---- Extrait retenu

En l’espace d’environ deux semaines, celui-ci s’est tout de même écoulé à 300 000 exemplaires, dégageant ainsi 15 millions de revenus. Pour une franchise qui n’est plus autant en vogue qu’avant avec un prix parfois plus de trois fois élevé par rapport à la concurrence (et je ne parle pas que d’Hollow Knight, qu’on soit clair), ce sont des chiffres qui paraissent tout à fait corrects. Pas pour Ubisoft dont la rumeur court que Prince of Persia : The Lost Crown a des ventes décevantes. J’ai une question : Vous croyez que votre franchise c’est Pokémon ? Quand bien même le Metroidvania gagne en popularité, cela reste encore un genre relativement de niche qui n’intéresse pas tous les joueurs. Pour moi, un article de DualShockers résume très bien le souci en deux points : Prince of Persia est une franchise culte, mais plus aussi populaire qu’il y a 20 ans, et le titre est vendu beaucoup trop cher (30€ aurait été idéal, il me paraît fort probable qu’on le trouvera à ce prix facilement dans quelques mois).
Enfin, le lendemain après la sortie de ce PoP : The Lost Crown, devinez quel gros titre s’écoule à des millions d’exemplaires à une vitesse fulgurante ? Palworld… Difficile d’imaginer une pire fenêtre de sortie, surtout quand on ajoute une énième suite d’une franchise à succès : Yakuza 8. Visiblement, le bon sens n’est pas donné à tout le monde.

--------

■ **Travail à réaliser**
Mettez à jour tout ce qui va de « Enfin, le lendemain » jusqu'à « tout le monde. » dans l'extrait sur les ventes de Prince of Persia, en remplaçant « fenêtre de sortie » par « période de lancement ».

---- Données fournies

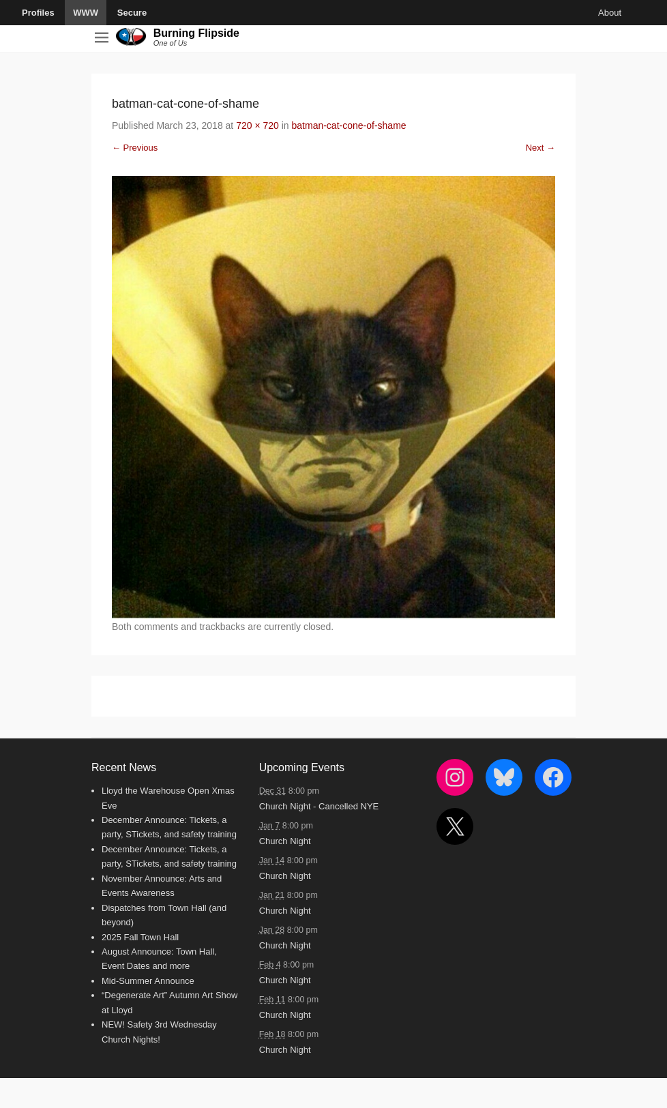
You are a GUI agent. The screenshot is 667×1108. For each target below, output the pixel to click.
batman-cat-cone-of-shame (349, 125)
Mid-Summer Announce (148, 981)
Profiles (38, 13)
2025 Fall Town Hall (140, 937)
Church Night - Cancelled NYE (319, 806)
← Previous (135, 148)
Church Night (285, 841)
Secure (132, 13)
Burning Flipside (196, 33)
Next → (540, 148)
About (609, 13)
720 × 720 (257, 125)
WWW (85, 13)
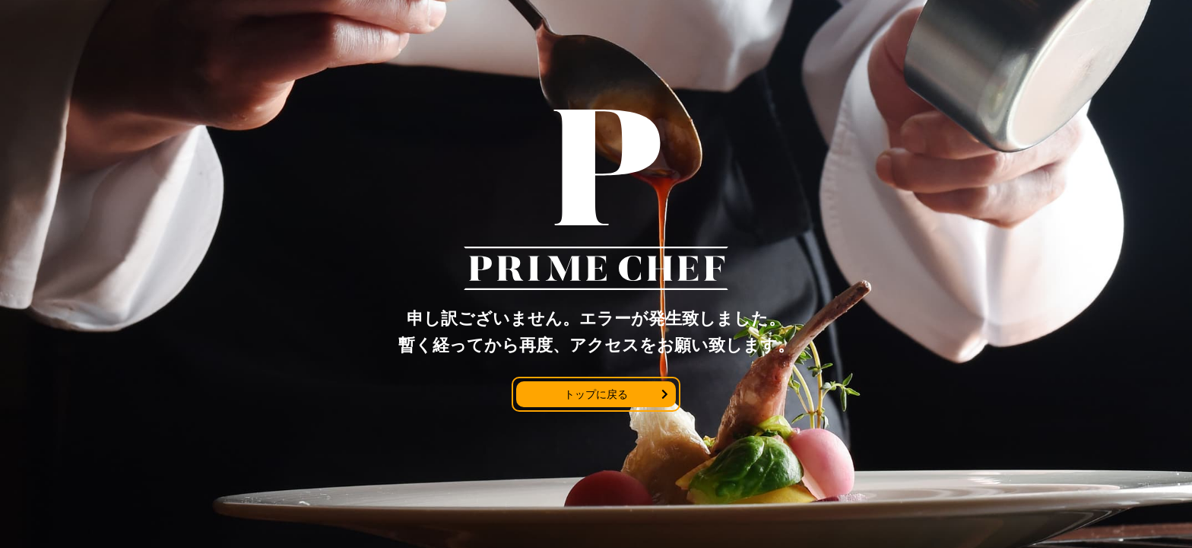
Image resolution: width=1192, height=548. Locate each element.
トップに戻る (596, 394)
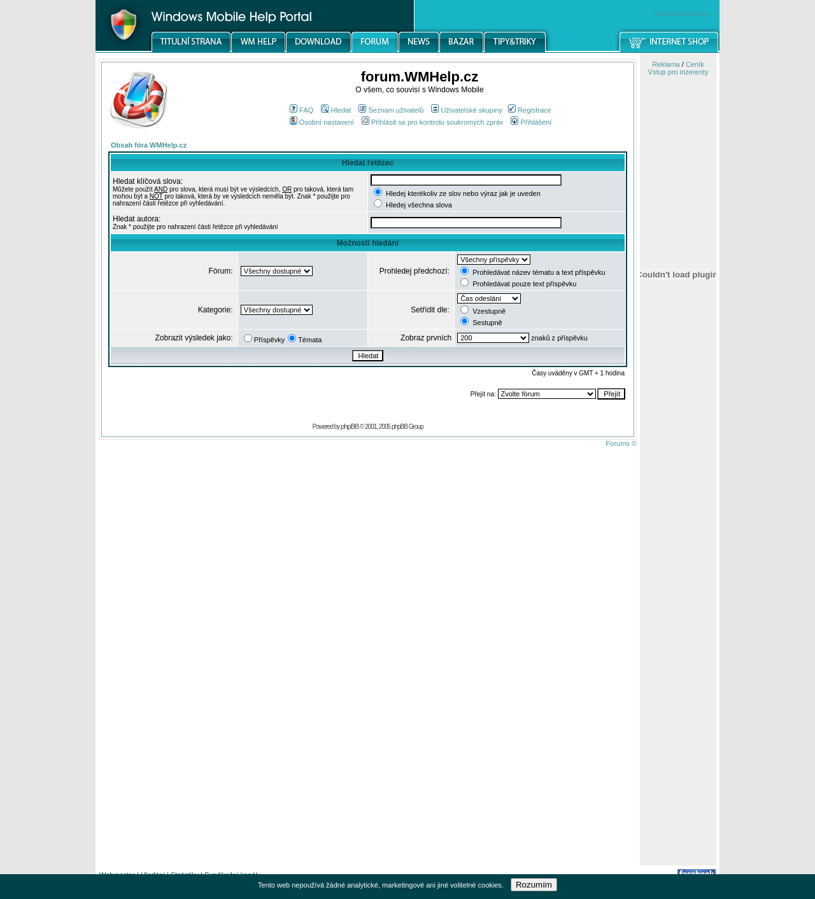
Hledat (336, 110)
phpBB (349, 426)
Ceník (695, 64)
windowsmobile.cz (682, 13)
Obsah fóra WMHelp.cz (149, 145)
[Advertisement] (678, 663)
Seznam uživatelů (390, 110)
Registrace (529, 110)
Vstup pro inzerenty (678, 72)
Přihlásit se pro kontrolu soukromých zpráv (432, 122)
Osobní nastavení (322, 122)
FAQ (301, 110)
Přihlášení (531, 122)
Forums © (621, 443)
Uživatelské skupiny (466, 110)
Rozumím (534, 884)
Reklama (665, 64)
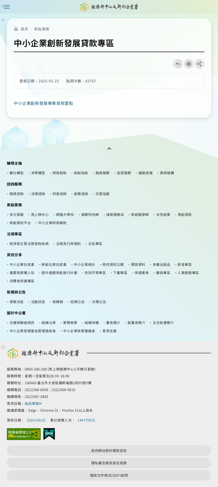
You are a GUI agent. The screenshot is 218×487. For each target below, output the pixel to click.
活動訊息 (38, 301)
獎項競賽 (167, 172)
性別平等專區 (95, 272)
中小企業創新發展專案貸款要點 (43, 103)
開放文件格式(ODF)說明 (109, 475)
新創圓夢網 (140, 214)
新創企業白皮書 (54, 264)
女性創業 (163, 214)
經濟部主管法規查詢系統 (29, 243)
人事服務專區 (188, 272)
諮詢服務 (14, 184)
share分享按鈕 (199, 64)
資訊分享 (14, 254)
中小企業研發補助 (52, 222)
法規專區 (14, 234)
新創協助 (81, 172)
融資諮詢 (17, 193)
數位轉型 (17, 172)
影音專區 (185, 264)
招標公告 (77, 301)
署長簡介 (113, 322)
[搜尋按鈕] (211, 7)
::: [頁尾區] (3, 346)
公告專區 (95, 243)
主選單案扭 (7, 7)
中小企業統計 (84, 264)
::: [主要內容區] (3, 19)
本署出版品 (161, 264)
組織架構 (92, 322)
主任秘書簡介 (163, 322)
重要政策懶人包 (22, 272)
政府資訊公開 (113, 264)
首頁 (24, 29)
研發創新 (60, 172)
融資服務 (103, 172)
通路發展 (145, 172)
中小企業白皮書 (22, 264)
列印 (187, 64)
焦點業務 (41, 29)
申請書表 (142, 272)
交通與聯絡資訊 (22, 322)
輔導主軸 (14, 163)
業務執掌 (70, 322)
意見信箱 (109, 330)
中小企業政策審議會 (79, 330)
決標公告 (99, 301)
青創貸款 (185, 214)
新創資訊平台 (20, 222)
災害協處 (103, 193)
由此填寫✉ (34, 403)
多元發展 (17, 214)
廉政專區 (163, 272)
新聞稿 (58, 301)
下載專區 (120, 272)
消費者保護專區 (22, 280)
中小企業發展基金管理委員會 (33, 330)
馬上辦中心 (40, 214)
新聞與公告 (16, 292)
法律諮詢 (38, 193)
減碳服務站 (115, 214)
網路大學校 (65, 214)
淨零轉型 (38, 172)
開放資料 (138, 264)
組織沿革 (49, 322)
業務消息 (17, 301)
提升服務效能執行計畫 (59, 272)
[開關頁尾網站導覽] (109, 148)
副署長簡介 (136, 322)
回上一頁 (176, 64)
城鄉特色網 (90, 214)
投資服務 (124, 172)
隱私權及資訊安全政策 (109, 462)
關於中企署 (16, 313)
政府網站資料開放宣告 (109, 450)
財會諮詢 (60, 193)
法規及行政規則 (68, 243)
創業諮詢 (81, 193)
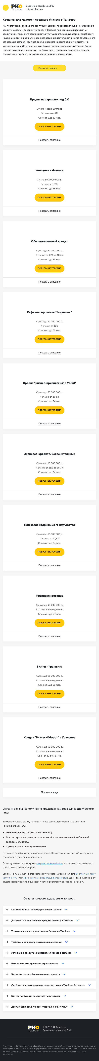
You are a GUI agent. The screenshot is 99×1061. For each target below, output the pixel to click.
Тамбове (69, 19)
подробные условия (49, 127)
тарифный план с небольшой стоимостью (45, 877)
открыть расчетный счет (50, 863)
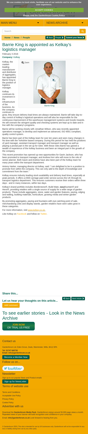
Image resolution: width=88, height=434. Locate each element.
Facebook (21, 214)
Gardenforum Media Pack (25, 412)
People (26, 37)
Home (7, 37)
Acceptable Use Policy (11, 396)
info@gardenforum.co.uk (19, 353)
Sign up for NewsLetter (15, 381)
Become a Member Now (15, 357)
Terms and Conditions (11, 392)
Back (49, 37)
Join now (18, 324)
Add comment (11, 305)
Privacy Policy (8, 399)
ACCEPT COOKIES (44, 10)
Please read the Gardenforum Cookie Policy (44, 15)
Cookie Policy (7, 402)
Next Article (78, 298)
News (17, 37)
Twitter (43, 214)
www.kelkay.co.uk (36, 210)
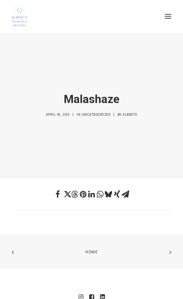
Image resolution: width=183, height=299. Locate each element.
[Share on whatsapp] (100, 173)
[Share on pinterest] (83, 173)
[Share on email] (125, 173)
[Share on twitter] (66, 173)
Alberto (129, 104)
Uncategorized (96, 104)
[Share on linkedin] (91, 173)
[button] (168, 16)
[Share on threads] (74, 173)
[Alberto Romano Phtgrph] (91, 16)
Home (91, 230)
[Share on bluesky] (108, 173)
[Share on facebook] (58, 173)
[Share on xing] (117, 173)
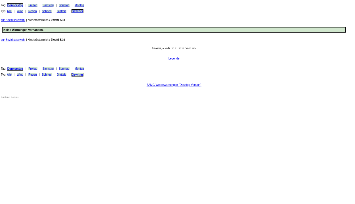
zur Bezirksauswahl (13, 20)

--------

■ **Résultat obtenu**
Enfin, le lendemain après la sortie de ce PoP : The Lost Crown, devinez quel gros titre s’écoule à des millions d’exemplaires à une vitesse fulgurante ? Palworld… Difficile d’imaginer une pire période de lancement, surtout quand on ajoute une énième suite d’une franchise à succès : Yakuza 8. Visiblement, le bon sens n’est pas donné à tout le monde.